**EXERCISE OBJECTIVE:** Exactly as they appear, write the lines from the one containing "Task: Deselect DisplayPort" to the final line of the entries, leaving pictures out.

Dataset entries
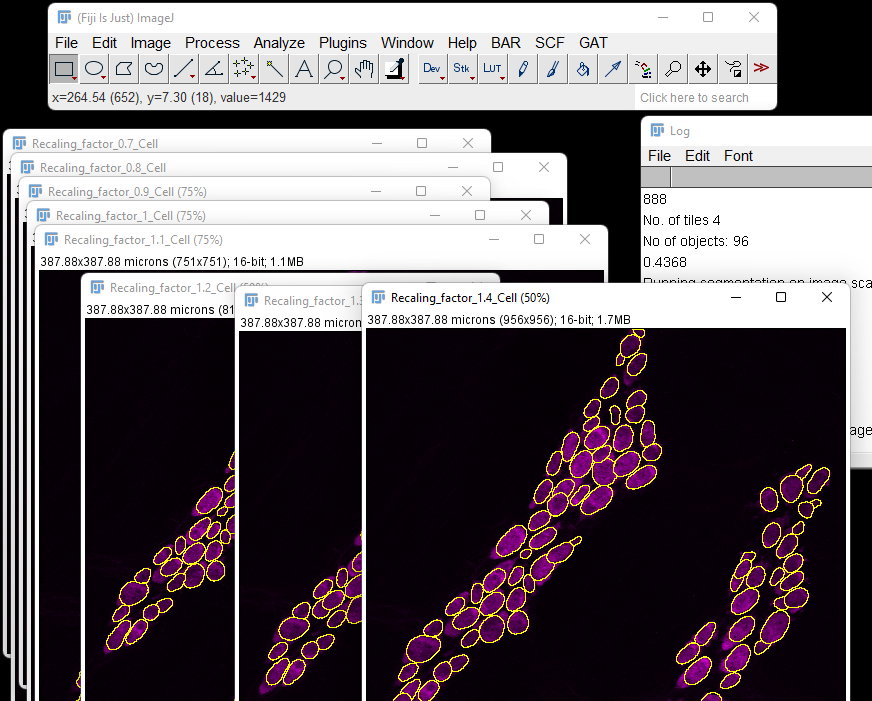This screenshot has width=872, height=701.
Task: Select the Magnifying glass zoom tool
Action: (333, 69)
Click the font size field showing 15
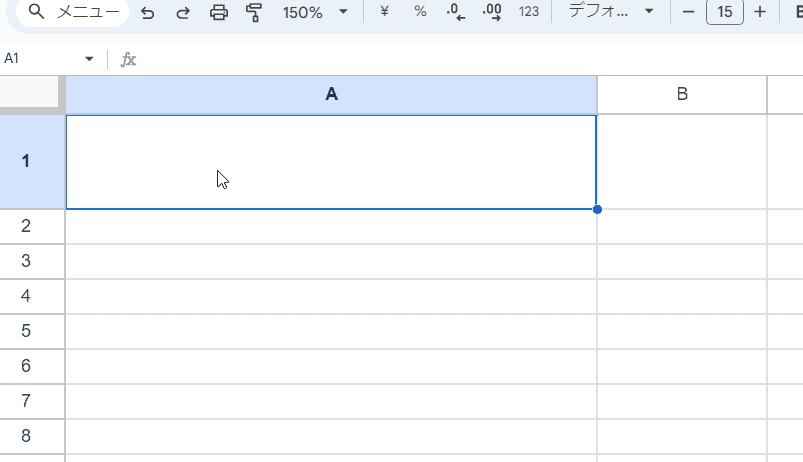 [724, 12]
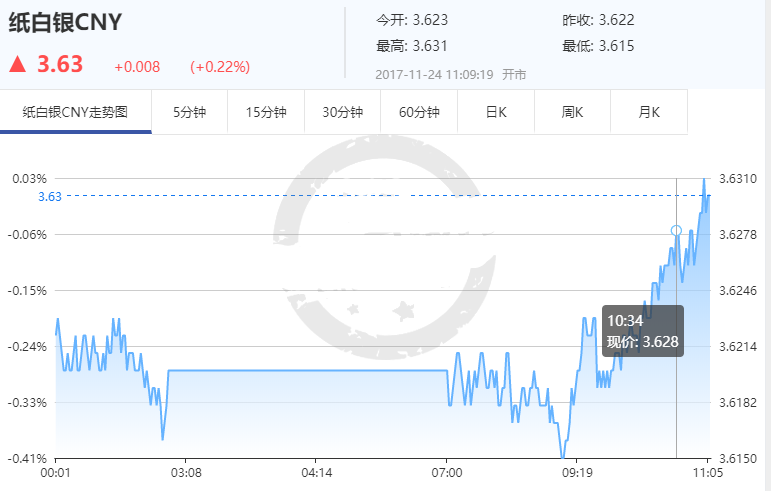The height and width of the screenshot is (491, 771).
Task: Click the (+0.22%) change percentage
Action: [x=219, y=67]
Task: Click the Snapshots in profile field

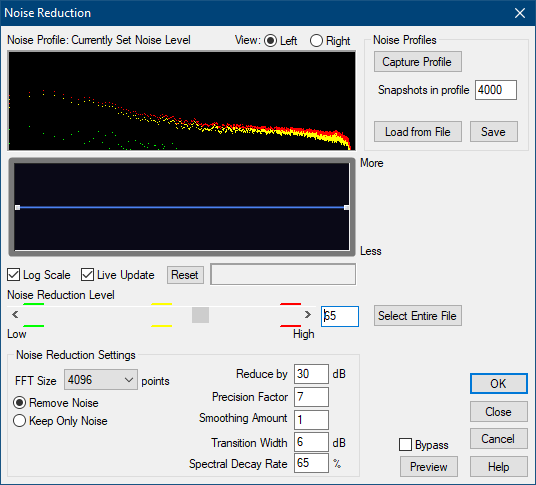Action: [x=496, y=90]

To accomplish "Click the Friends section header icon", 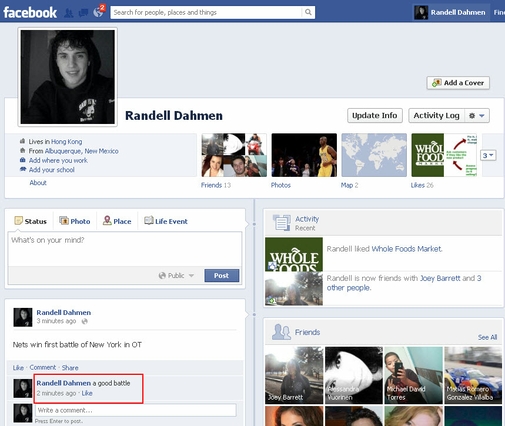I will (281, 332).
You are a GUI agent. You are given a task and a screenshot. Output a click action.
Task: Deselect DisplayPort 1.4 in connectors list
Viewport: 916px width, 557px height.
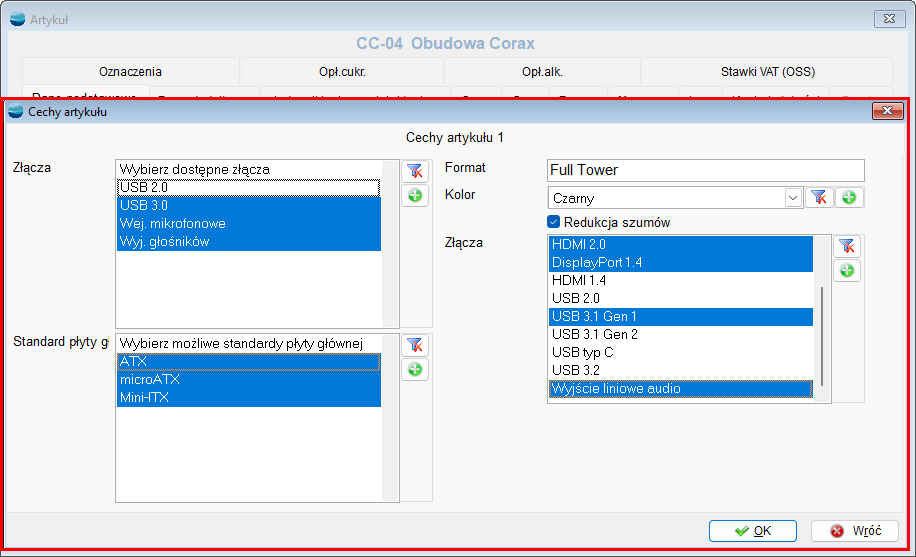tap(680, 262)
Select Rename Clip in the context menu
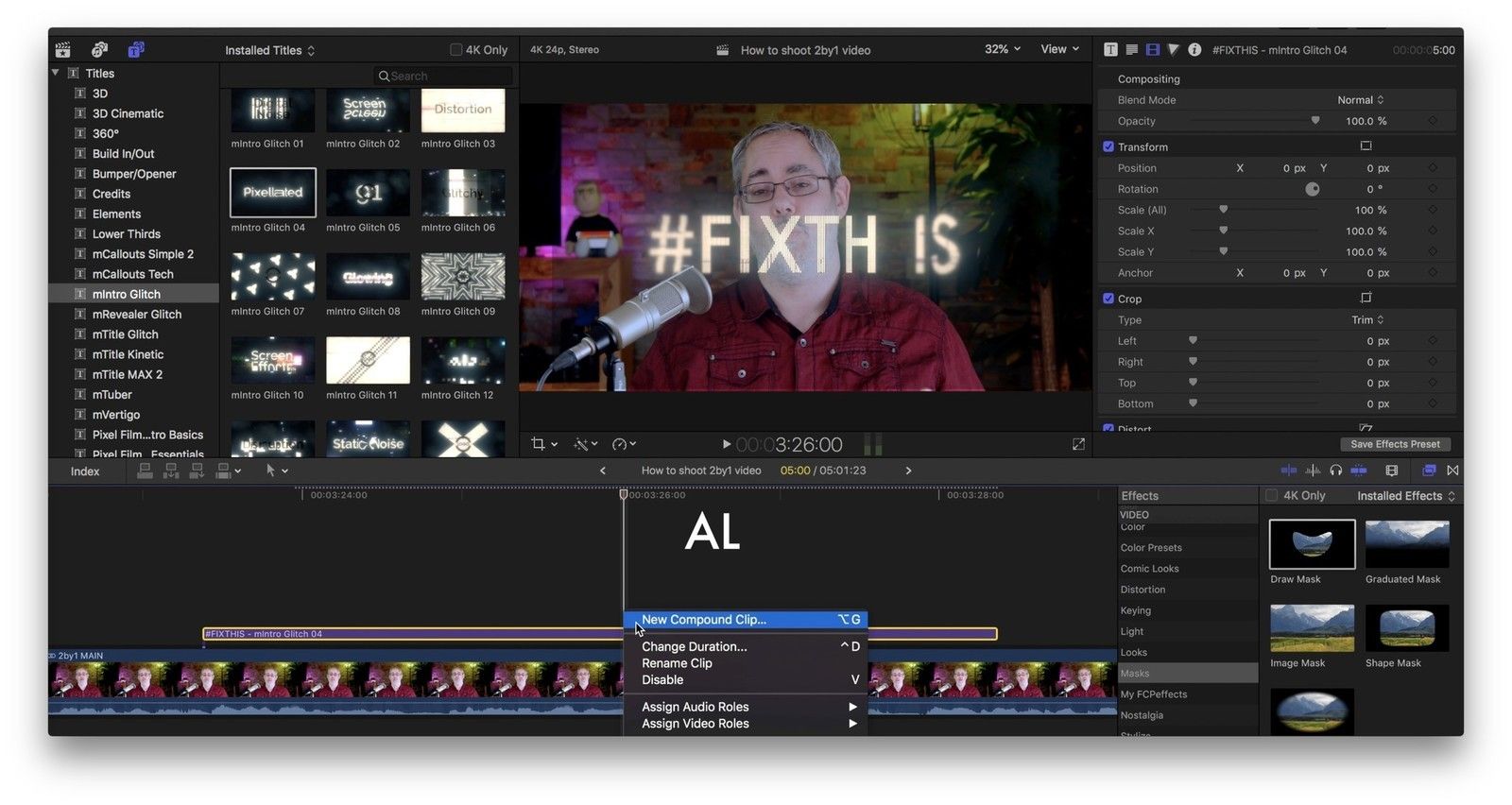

**TASK ANSWER:**
Task: Deselect DisplayPort 1.4 in connectors list
Viewport: 916px width, 557px height.
tap(680, 262)
Select Rename Clip in the context menu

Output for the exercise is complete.